Items from a dataset:
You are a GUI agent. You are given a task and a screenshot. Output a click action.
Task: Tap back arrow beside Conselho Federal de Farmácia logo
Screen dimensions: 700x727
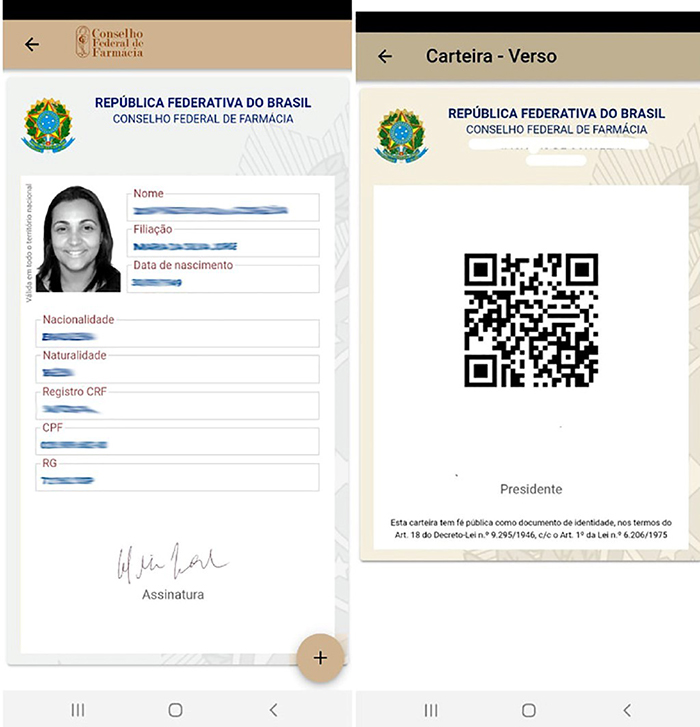coord(32,44)
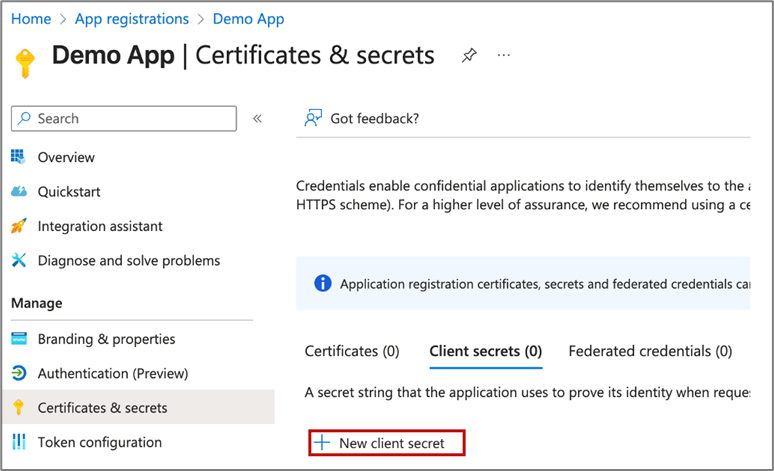
Task: Switch to the Certificates (0) tab
Action: (x=351, y=351)
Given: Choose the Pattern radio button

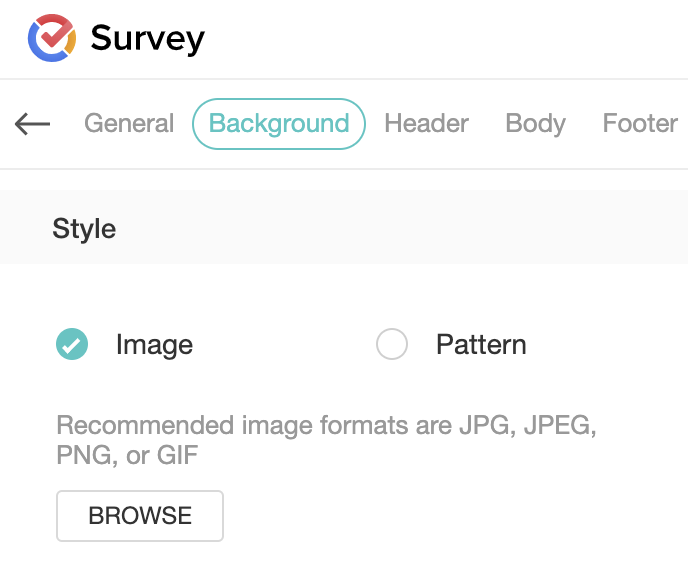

# [Work required]
Every entry above needs to be copied exactly, and no pictures go with it.

# [Task result]
You are a GUI agent. You are given a task and a screenshot. Output a click action.
Task: Tap back arrow beside Conselho Federal de Farmácia logo
Screen dimensions: 700x727
coord(32,44)
Task: Switch to the Certificates (0) tab
Action: (x=351, y=351)
Given: Choose the Pattern radio button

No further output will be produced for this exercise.